:: Extracted text ::
===

The protocol is defined by QueueFuseable:
public interface QueueFuseable<T> extends SimpleQueue<T> {
int NONE = 0; // No fusion
int SYNC = 1; // Synchronous: poll() is blocking and complete
int ASYNC = 2; // Asynchronous: poll() may return null, use onNext as signal
int ANY = SYNC | ASYNC;
int BOUNDARY = 4; // Don't fuse across thread boundaries
int requestFusion(int mode);
}
Fusion negotiation happens during onSubscribe(). When a downstream operator receives its upstream Subscription, it checks if the upstream also implements QueueSubscription. If so, it calls requestFusion(mode):
sequenceDiagram
participant Upstream as map (upstream)
participant Downstream as observeOn (downstream)
Upstream->>Downstream: onSubscribe(mapSubscriber)
Downstream->>Downstream: Is upstream QueueSubscription?
Downstream->>Upstream: requestFusion(ANY | BOUNDARY)
alt SYNC fusion granted
Upstream-->>Downstream: SYNC
Note over Downstream: Will call poll() directly
Note over Downstream: null from poll() = complete
else ASYNC fusion granted
Upstream-->>Downstream: ASYNC
Note over Downstream: onNext(null) = "poll me now"
Note over Downstream: poll() in drain loop
else No fusion
Upstream-->>Downstream: NONE
Note over Downstream: Normal onNext path
end
The BOUNDARY flag is critical. When observeOn requests fusion, it passes ANY | BOUNDARY — telling the upstream "I'm crossing a thread boundary." This prevents fusion from accidentally moving computation across threads. For example, if map().observeOn() fused completely, the map function would run on the observeOn scheduler's thread instead of the subscription thread — a semantic change that could break user assumptions.
In FlowableMap, fusion support is implemented via poll() at FlowableMap.java#L79-L82:
public U poll() throws Throwable {
T t = qs.poll();
return t != null ? Objects.requireNonNull(mapper.apply(t), "...") : null;
}
When fused, calling poll() on the map subscriber calls poll() on the map's upstream queue, applies the mapping function, and returns the result. No intermediate queue, no onNext call, no request() bookkeeping. The cost of map under fusion is essentially just the function call.
ConditionalSubscriber and ScalarSupplier Optimizations
Two additional micro-optimizations compound across large operator chains.

===

:: Rows ::

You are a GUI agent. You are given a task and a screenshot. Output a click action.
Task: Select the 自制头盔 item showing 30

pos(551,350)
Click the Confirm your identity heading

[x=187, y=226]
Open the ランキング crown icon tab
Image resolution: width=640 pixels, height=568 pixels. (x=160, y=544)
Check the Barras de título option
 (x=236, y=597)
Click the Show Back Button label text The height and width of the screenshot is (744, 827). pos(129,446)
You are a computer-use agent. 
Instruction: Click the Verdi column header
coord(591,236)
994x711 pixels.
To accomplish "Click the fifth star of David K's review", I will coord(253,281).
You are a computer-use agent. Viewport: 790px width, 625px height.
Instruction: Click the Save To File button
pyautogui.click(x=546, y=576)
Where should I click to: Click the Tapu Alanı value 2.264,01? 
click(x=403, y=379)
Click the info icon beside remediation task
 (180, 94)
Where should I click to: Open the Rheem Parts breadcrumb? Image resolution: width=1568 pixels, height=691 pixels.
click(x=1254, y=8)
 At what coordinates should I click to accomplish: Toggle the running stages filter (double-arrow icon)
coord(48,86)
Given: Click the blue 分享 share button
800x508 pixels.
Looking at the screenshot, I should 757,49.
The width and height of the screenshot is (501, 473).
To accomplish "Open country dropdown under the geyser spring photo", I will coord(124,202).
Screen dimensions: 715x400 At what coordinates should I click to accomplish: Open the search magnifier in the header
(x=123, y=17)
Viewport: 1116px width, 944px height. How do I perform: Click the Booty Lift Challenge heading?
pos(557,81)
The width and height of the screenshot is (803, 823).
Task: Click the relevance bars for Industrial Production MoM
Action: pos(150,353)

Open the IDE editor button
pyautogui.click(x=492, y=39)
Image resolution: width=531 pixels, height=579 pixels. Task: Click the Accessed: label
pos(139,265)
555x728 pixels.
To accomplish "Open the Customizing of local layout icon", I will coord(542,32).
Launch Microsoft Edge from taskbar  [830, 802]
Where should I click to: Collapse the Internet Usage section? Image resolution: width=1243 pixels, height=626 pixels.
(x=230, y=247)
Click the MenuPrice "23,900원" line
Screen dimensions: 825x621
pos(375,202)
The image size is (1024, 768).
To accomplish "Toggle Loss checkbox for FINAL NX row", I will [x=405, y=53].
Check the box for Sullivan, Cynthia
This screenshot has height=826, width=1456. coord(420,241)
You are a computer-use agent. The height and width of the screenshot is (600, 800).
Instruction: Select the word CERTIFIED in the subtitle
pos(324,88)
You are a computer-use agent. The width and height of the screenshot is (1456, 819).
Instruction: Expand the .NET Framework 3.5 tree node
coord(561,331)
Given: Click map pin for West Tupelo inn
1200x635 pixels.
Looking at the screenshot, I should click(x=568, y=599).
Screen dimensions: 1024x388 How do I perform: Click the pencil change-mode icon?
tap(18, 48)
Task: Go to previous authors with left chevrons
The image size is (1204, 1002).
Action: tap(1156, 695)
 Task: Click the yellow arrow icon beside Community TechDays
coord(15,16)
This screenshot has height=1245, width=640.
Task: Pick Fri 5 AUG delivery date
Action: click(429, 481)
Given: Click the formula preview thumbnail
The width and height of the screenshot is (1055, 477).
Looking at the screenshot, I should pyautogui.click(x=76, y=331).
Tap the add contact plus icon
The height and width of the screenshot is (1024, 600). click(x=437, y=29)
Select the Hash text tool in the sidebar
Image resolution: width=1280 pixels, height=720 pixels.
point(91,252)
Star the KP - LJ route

===

:: Job 1 ::
In the text on RxJava operator fusion, which flags does observeOn pass when it requests fusion?
:: Job 2 ::
Transcribe the part of the operator fusion text that begins at the words "alt SYNC fusion" and ends after the words "break user assumptions.".
:: Job 3 ::
Go on with the text on RxJava operator fusion from the point where it stops.

:: Exercise answer 1 ::
It passes ANY | BOUNDARY.

:: Exercise answer 2 ::
alt SYNC fusion granted
Upstream-->>Downstream: SYNC
Note over Downstream: Will call poll() directly
Note over Downstream: null from poll() = complete
else ASYNC fusion granted
Upstream-->>Downstream: ASYNC
Note over Downstream: onNext(null) = "poll me now"
Note over Downstream: poll() in drain loop
else No fusion
Upstream-->>Downstream: NONE
Note over Downstream: Normal onNext path
end
The BOUNDARY flag is critical. When observeOn requests fusion, it passes ANY | BOUNDARY — telling the upstream "I'm crossing a thread boundary." This prevents fusion from accidentally moving computation across threads. For example, if map().observeOn() fused completely, the map function would run on the observeOn scheduler's thread instead of the subscription thread — a semantic change that could break user assumptions.

:: Exercise answer 3 ::
ConditionalSubscriber addresses a problem specific to filter-like operators. In a filter().map() chain, when the filter predicate returns false, the filter must call upstream.request(1) to ask for the next item. This creates a ping-pong of request/onNext signals.
ConditionalSubscriber.tryOnNext(T t) solves this — it returns boolean indicating whether the item was consumed. At FlowableFilter.java#L59-L78:
public boolean tryOnNext(T t) {
if (done) { return false; }
boolean b;
try {
b = filter.test(t);
} catch (Throwable e) {
fail(e);
return true;
}
if (b) {
downstream.onNext(t);
}
return b;
}
When a ConditionalSubscriber-aware upstream delivers items via tryOnNext, a false return means "give me the next one" without any request() call. This eliminates per-item CAS operations on the request counter for filtered-out items.
ScalarSupplier is a marker interface for sources that produce exactly one value synchronously (like Flowable.just(1)). When flatMap encounters a ScalarSupplier inner source at FlowableFlatMap.java#L47-L52, it can skip the entire subscribe machinery — no subscriber creation, no onSubscribe/onNext/onComplete protocol, no inner subscription tracking. Just get the value and emit it.
flowchart TD
FM[flatMap receives inner source] --> CHECK{ScalarSupplier?}
CHECK -->|Yes| FAST[Get value directly, emit]
CHECK -->|No| FULL[Full subscribe protocol]
FULL --> INNER[Create InnerSubscriber]
INNER --> TRACK[Add to active subscribers]
TRACK --> SUB[Subscribe to inner source]
SUB --> DRAIN[Drain loop merges items]
These optimizations may seem small individually, but in a pipeline like Flowable.range(1, 1_000_000).flatMap(i -> Flowable.just(i * 2)).filter(i -> i > 100).map(i -> i.toString()), they eliminate millions of atomic operations per second.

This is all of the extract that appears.